- SELECTED EXCERPT:
>> BEGIN
Accelerating Machine Learning Predictions with NVIDIA TensorRT and Apache Beam

Jun-14 16:45-17:10 UTC
Room: Horizon

Loading and preprocessing data for running machine learning models at scale can be a challenging task that requires seamlessly integrating the data processing framework with the inference engine. In this talk, we’ll explore how NVIDIA TensorRT can be integrated with Apache Beam SDK to simplify the process of integrating complex inference scenarios within a data processing pipeline. We’ll demonstrate how TensorRT and Apache Beam RunInference API can accelerate machine learning predictions, specifically for large models such as transformers.

Developing machine learning systems requires managing several steps, from data ingestion and processing to inference and post-processing. Keeping track of all these moving parts can be a significant challenge. But by integrating the power of NVIDIA TensorRT with the flexibility of Apache Beam SDK, you can stitch together the data processing framework and inference engine seamlessly. This integration can help reduce production inference costs while improving NVIDIA GPU utilization, latency, and throughput.

We’ll walk through an end-to-end example of how the RunInference API in Apache Beam can be used with TensorRT to accelerate machine learning predictions. Our example uses a BERT-based text classification model for sentiment analysis, and we’ll demonstrate how our approach can lead to significant speed improvements over traditional methods.

We’ll also show some benchmarks that demonstrate the performance improvements achieved by integrating NVIDIA TensorRT with Apache Beam SDK. By attending this talk, you’ll come away with a deeper understanding of how to use these tools to make your machine learning pipeline more efficient and scalable by achieving high-throughput and low-latency model inference.

Session 25m: Live session of 25 minutes
>> END
- STATED GOAL: Set down the part of the talk description from "Developing machine learning" to "over traditional methods." word for word. The data after this point comes from an unrelated source.

- DATA EXCERPT:
>> BEGIN
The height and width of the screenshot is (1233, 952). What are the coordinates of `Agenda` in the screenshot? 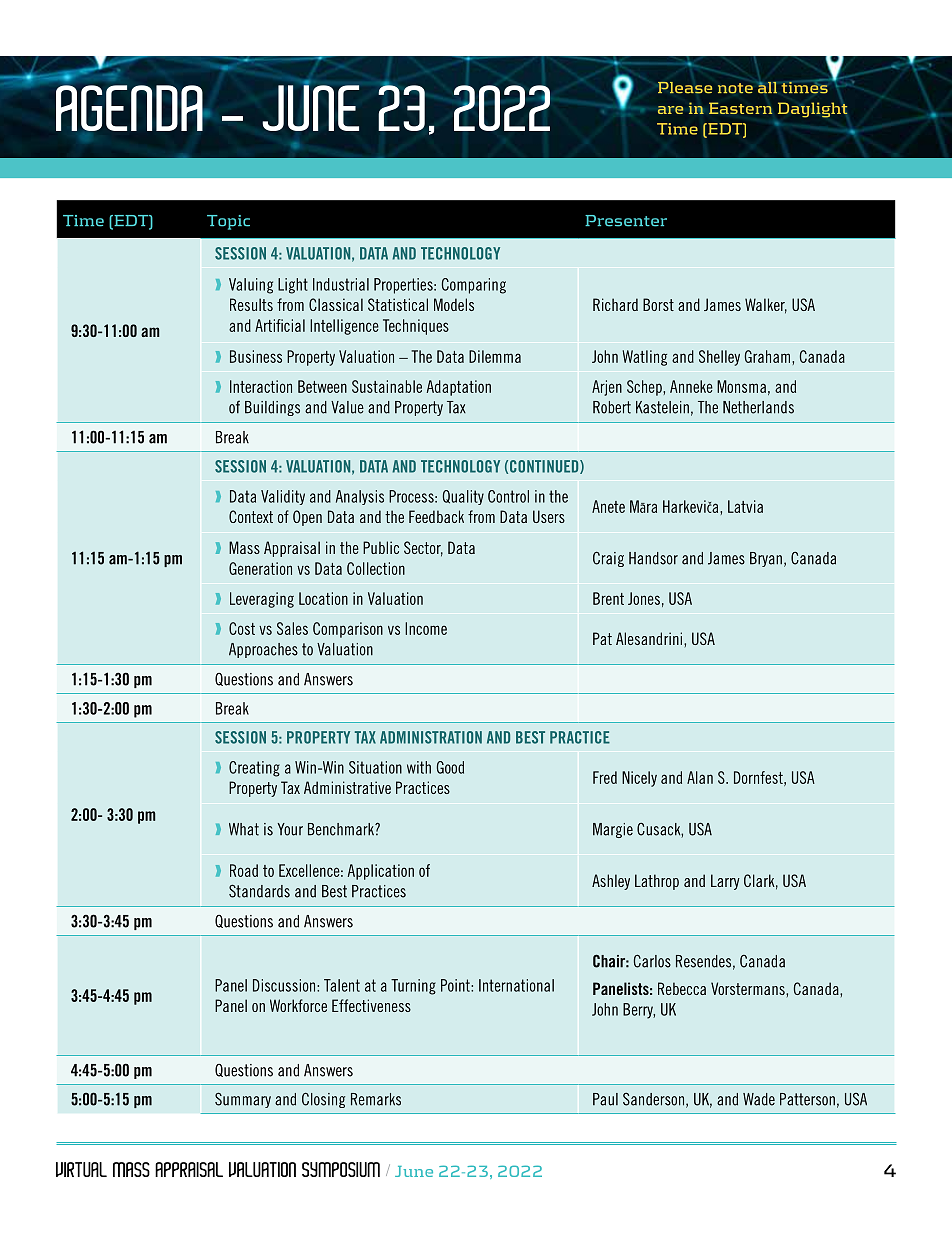 It's located at (130, 108).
>> END
- ANSWER:
Developing machine learning systems requires managing several steps, from data ingestion and processing to inference and post-processing. Keeping track of all these moving parts can be a significant challenge. But by integrating the power of NVIDIA TensorRT with the flexibility of Apache Beam SDK, you can stitch together the data processing framework and inference engine seamlessly. This integration can help reduce production inference costs while improving NVIDIA GPU utilization, latency, and throughput.

We’ll walk through an end-to-end example of how the RunInference API in Apache Beam can be used with TensorRT to accelerate machine learning predictions. Our example uses a BERT-based text classification model for sentiment analysis, and we’ll demonstrate how our approach can lead to significant speed improvements over traditional methods.